Given:

$\sqrt{3} x^{2}+10 x-8 \sqrt{3}=0$

On comparing it with $a x^{2}+b x+x=0$, we get; $a=\sqrt{3}, b=10$ and $c=-8 \sqrt{3}$

Discriminant $D$ is given by:

$\begin{array}{l}
D=\left(b^{2}-4 a c\right) \\
=(10)^{2}-4 \times \sqrt{3} \times(-8 \sqrt{3}) \\
=100+96 \\
=196>0
\end{array}$

Hence, the roots of the equation are real.

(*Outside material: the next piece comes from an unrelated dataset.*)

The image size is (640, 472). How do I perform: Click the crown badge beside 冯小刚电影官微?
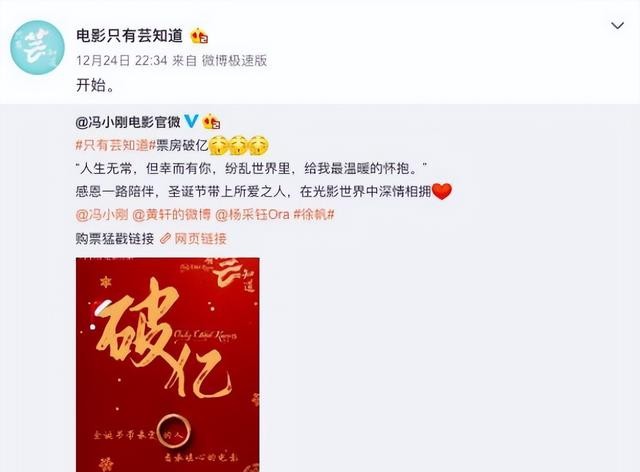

Roots $\alpha$ and $\beta$ are given by:

$\begin{array}{l}
\alpha=\frac{-b+\sqrt{D}}{2 a}=\frac{-10+\sqrt{196}}{2 \sqrt{3}}=\frac{-10+14}{2 \sqrt{3}}=\frac{4}{2 \sqrt{3}}=\frac{2}{\sqrt{3}}=\frac{2}{\sqrt{3}} \times \frac{\sqrt{3}}{\sqrt{3}}=\frac{2 \sqrt{3}}{3} \\
\beta=\frac{-b-\sqrt{D}}{2 a}=\frac{-(10)-\sqrt{196}}{2 \sqrt{3}}=\frac{-10-14}{2 \sqrt{3}}=\frac{-24}{2 \sqrt{3}}=\frac{-12}{\sqrt{3}}=\frac{-12}{\sqrt{3}} \times \frac{\sqrt{3}}{\sqrt{3}}=\frac{-12 \sqrt{3}}{3}=-4 \sqrt{3}
\end{array}$

Thus, the roots of the equation are $\frac{2 \sqrt{3}}{3}$ and $-4 \sqrt{3}$.